なんでもないようにそう言った真緒くんはずるりと膝を着く。引っ張られるように私も床へと雪崩込んだ。ぐす、と鼻を啜る音がした。学校で何かあったんだろうか。

「名前が居ないんだ。どこ探しても。」

「いるじゃん、此処に。」

「ふとした時に考えるんだよな、ちゃんと昼ごはん食べてんのかなとか、授業中居眠りなんかしてノートとれてないんじゃないか、とか。」

私は戦慄した。細々と喋るこの男は何を言っているのか。私はもう中学生じゃないのだ。

「私はもう真緒くんのお世話が無いと何も出来ない子供じゃないよ。」

私の言葉を聞いた真緒くんが顔を上げた。きょとんとした幼なじみの表情はとても綺麗だった。私の言った言葉を何一つ理解していない純粋に疑問を持った顔。

「 え?」

「私は真緒くんのお世話がなくてもちゃんと生活を送れてる。学校には友達だっているしそれにノートだってちゃんととれるし、お腹がすいたらお昼ご飯だって食べる。真緒くんが心配する事何一つないんだよ。」

トドメが刺さったのだろうか真緒くんは息が止まったかのように固まってしまった。ぼろ、と大粒の涙が大きな瞳からビー玉みたいに零れ落ちる。いやだ、と真緒くんの薄い唇が動いた。私はその瞬間、可哀想な人だなと思ってしまったのだ。真緒くんは可哀想な人。
私は大事に大事に真緒くんが作った鳥籠を簡単に抜け出してしまった。真緒くんはそれに今気づいてしまったんだと思う。

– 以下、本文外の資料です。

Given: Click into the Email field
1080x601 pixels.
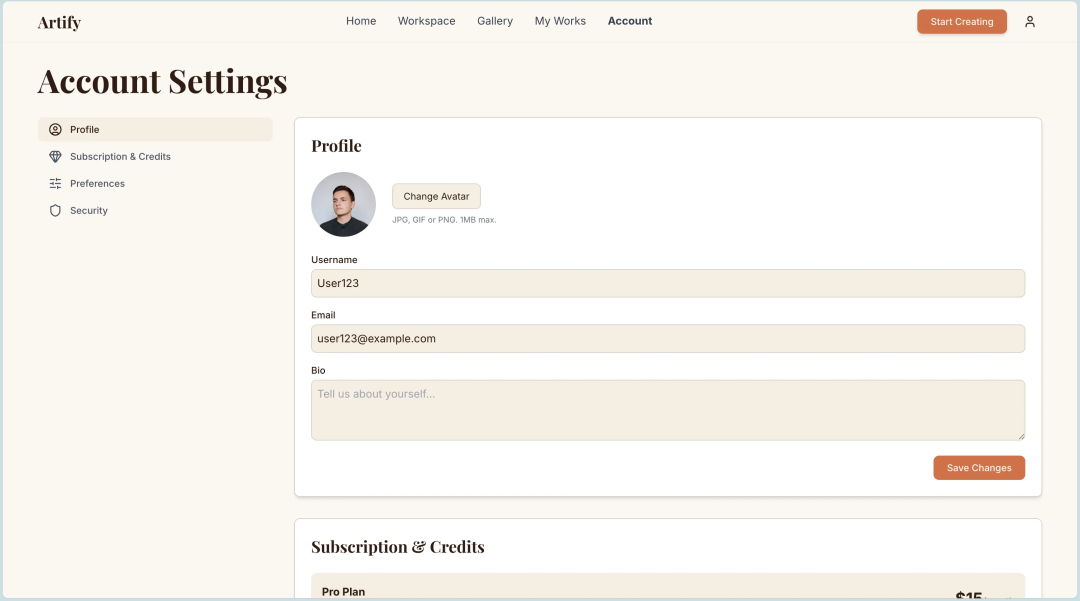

私にとって真緒くんは少しだけ窮屈だった。私が彼の手を離れて違う子と遊ぼうと飛び出そうとすれば必ず引き戻して「名前はダメだよ、鈍臭いんだから。俺と遊ぼうな」と優しい笑顔で囁くのだ。真緒くんの言葉は呪いだ。私の中の奥の奥まで入り込んで来て動けなくする。
自分の作った鳥籠の中に私が居ないと知るや否や真緒くんは私の前では昔の面影が無いほどに弱々しい男の子になってしまった。そして、そんな弱々しい姿に私はまた呪いにかけられてしまうのだ。
その証拠に今日もこの幼なじみの纏わり付くような腕を振りほどけないで居るんだから。